[About this task]:
The listing below is to be transcribed exactly.

[Records to use]:

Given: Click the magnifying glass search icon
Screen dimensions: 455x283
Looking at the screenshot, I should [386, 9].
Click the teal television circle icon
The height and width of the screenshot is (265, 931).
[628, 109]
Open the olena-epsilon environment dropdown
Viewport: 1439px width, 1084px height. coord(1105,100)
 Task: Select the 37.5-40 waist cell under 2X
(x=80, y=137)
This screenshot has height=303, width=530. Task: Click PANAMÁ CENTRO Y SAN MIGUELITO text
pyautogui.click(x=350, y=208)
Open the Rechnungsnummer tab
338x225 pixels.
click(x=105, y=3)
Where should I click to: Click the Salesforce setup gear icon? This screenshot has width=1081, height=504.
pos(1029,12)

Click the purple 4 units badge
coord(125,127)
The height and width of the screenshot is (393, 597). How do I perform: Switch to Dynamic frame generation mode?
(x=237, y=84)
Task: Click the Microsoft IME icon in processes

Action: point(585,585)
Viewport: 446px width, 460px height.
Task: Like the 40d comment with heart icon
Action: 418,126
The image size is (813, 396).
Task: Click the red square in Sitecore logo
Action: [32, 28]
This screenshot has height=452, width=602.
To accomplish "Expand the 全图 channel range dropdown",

[Written answer]:
Given: Click the magnifying glass search icon
Screen dimensions: 455x283
Looking at the screenshot, I should [386, 9].
Click the teal television circle icon
The height and width of the screenshot is (265, 931).
[628, 109]
Open the olena-epsilon environment dropdown
Viewport: 1439px width, 1084px height. coord(1105,100)
 Task: Select the 37.5-40 waist cell under 2X
(x=80, y=137)
This screenshot has height=303, width=530. Task: Click PANAMÁ CENTRO Y SAN MIGUELITO text
pyautogui.click(x=350, y=208)
Open the Rechnungsnummer tab
338x225 pixels.
click(x=105, y=3)
Where should I click to: Click the Salesforce setup gear icon? This screenshot has width=1081, height=504.
pos(1029,12)

Click the purple 4 units badge
coord(125,127)
The height and width of the screenshot is (393, 597). How do I perform: Switch to Dynamic frame generation mode?
(x=237, y=84)
Task: Click the Microsoft IME icon in processes

Action: point(585,585)
Viewport: 446px width, 460px height.
Task: Like the 40d comment with heart icon
Action: 418,126
The image size is (813, 396).
Task: Click the red square in Sitecore logo
Action: [32, 28]
This screenshot has height=452, width=602.
To accomplish "Expand the 全图 channel range dropdown",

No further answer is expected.